### Exercise
An exact copy of all entries is the expected answer.

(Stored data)
^^^^^^^^
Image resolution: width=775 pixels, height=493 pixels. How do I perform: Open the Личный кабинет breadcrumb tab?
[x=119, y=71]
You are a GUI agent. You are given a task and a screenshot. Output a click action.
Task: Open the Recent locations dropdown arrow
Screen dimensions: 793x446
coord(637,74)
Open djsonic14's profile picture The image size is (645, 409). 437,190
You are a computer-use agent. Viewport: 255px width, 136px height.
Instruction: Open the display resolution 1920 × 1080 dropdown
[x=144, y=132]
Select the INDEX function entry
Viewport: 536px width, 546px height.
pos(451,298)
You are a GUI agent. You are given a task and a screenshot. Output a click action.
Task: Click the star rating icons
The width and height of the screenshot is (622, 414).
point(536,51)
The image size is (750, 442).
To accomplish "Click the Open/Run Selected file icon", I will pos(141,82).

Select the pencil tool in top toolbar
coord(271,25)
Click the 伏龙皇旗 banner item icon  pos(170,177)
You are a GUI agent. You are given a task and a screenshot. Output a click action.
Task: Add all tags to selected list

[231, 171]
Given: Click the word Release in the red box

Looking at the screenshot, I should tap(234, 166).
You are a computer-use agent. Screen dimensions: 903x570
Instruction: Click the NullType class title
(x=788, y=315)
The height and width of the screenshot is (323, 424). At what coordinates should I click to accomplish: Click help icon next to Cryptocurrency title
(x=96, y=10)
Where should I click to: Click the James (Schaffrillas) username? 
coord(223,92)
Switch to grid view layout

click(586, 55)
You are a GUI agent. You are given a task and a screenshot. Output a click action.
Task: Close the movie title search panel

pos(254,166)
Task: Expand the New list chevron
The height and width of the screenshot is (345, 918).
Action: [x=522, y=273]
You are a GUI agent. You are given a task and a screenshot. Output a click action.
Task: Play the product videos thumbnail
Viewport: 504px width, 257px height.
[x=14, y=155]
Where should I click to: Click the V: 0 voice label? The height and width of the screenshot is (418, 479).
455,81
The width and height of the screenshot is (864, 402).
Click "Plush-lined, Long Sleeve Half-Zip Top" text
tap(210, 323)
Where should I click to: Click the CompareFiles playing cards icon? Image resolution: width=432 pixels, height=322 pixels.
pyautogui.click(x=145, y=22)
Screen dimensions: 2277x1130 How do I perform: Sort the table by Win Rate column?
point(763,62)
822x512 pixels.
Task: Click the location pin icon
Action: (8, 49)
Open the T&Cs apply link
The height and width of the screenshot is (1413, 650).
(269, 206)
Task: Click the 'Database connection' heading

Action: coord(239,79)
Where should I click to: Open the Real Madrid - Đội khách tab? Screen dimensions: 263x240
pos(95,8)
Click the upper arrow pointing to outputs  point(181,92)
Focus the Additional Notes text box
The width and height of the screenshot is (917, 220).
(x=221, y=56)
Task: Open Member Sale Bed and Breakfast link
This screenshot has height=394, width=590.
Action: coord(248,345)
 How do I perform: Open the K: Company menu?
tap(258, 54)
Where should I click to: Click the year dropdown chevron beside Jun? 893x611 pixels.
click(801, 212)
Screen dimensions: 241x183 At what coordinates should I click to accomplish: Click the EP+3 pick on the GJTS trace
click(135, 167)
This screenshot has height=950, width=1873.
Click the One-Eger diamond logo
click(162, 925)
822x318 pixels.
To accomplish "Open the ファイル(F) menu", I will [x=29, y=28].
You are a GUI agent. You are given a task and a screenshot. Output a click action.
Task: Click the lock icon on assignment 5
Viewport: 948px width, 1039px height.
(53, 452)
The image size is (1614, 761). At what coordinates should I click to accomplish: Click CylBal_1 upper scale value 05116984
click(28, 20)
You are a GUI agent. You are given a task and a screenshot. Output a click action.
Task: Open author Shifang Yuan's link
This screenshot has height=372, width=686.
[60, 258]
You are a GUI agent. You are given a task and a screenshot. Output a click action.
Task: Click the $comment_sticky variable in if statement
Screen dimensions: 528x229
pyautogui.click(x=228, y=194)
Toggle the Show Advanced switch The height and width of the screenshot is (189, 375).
^^^^^^^^
### Answer to the problem
Image resolution: width=775 pixels, height=493 pixels. How do I perform: Open the Личный кабинет breadcrumb tab?
[x=119, y=71]
You are a GUI agent. You are given a task and a screenshot. Output a click action.
Task: Open the Recent locations dropdown arrow
Screen dimensions: 793x446
coord(637,74)
Open djsonic14's profile picture The image size is (645, 409). 437,190
You are a computer-use agent. Viewport: 255px width, 136px height.
Instruction: Open the display resolution 1920 × 1080 dropdown
[x=144, y=132]
Select the INDEX function entry
Viewport: 536px width, 546px height.
pos(451,298)
You are a GUI agent. You are given a task and a screenshot. Output a click action.
Task: Click the star rating icons
The width and height of the screenshot is (622, 414).
point(536,51)
The image size is (750, 442).
To accomplish "Click the Open/Run Selected file icon", I will pos(141,82).

Select the pencil tool in top toolbar
coord(271,25)
Click the 伏龙皇旗 banner item icon  pos(170,177)
You are a GUI agent. You are given a task and a screenshot. Output a click action.
Task: Add all tags to selected list

[231, 171]
Given: Click the word Release in the red box

Looking at the screenshot, I should tap(234, 166).
You are a computer-use agent. Screen dimensions: 903x570
Instruction: Click the NullType class title
(x=788, y=315)
The height and width of the screenshot is (323, 424). At what coordinates should I click to accomplish: Click help icon next to Cryptocurrency title
(x=96, y=10)
Where should I click to: Click the James (Schaffrillas) username? 
coord(223,92)
Switch to grid view layout

click(586, 55)
You are a GUI agent. You are given a task and a screenshot. Output a click action.
Task: Close the movie title search panel

pos(254,166)
Task: Expand the New list chevron
The height and width of the screenshot is (345, 918).
Action: [x=522, y=273]
You are a GUI agent. You are given a task and a screenshot. Output a click action.
Task: Play the product videos thumbnail
Viewport: 504px width, 257px height.
[x=14, y=155]
Where should I click to: Click the V: 0 voice label? The height and width of the screenshot is (418, 479).
455,81
The width and height of the screenshot is (864, 402).
Click "Plush-lined, Long Sleeve Half-Zip Top" text
tap(210, 323)
Where should I click to: Click the CompareFiles playing cards icon? Image resolution: width=432 pixels, height=322 pixels.
pyautogui.click(x=145, y=22)
Screen dimensions: 2277x1130 How do I perform: Sort the table by Win Rate column?
point(763,62)
822x512 pixels.
Task: Click the location pin icon
Action: (8, 49)
Open the T&Cs apply link
The height and width of the screenshot is (1413, 650).
(269, 206)
Task: Click the 'Database connection' heading

Action: coord(239,79)
Where should I click to: Open the Real Madrid - Đội khách tab? Screen dimensions: 263x240
pos(95,8)
Click the upper arrow pointing to outputs  point(181,92)
Focus the Additional Notes text box
The width and height of the screenshot is (917, 220).
(x=221, y=56)
Task: Open Member Sale Bed and Breakfast link
This screenshot has height=394, width=590.
Action: coord(248,345)
 How do I perform: Open the K: Company menu?
tap(258, 54)
Where should I click to: Click the year dropdown chevron beside Jun? 893x611 pixels.
click(801, 212)
Screen dimensions: 241x183 At what coordinates should I click to accomplish: Click the EP+3 pick on the GJTS trace
click(135, 167)
This screenshot has height=950, width=1873.
Click the One-Eger diamond logo
click(162, 925)
822x318 pixels.
To accomplish "Open the ファイル(F) menu", I will [x=29, y=28].
You are a GUI agent. You are given a task and a screenshot. Output a click action.
Task: Click the lock icon on assignment 5
Viewport: 948px width, 1039px height.
(53, 452)
The image size is (1614, 761). At what coordinates should I click to accomplish: Click CylBal_1 upper scale value 05116984
click(28, 20)
You are a GUI agent. You are given a task and a screenshot. Output a click action.
Task: Open author Shifang Yuan's link
This screenshot has height=372, width=686.
[60, 258]
You are a GUI agent. You are given a task and a screenshot. Output a click action.
Task: Click the $comment_sticky variable in if statement
Screen dimensions: 528x229
pyautogui.click(x=228, y=194)
Toggle the Show Advanced switch The height and width of the screenshot is (189, 375).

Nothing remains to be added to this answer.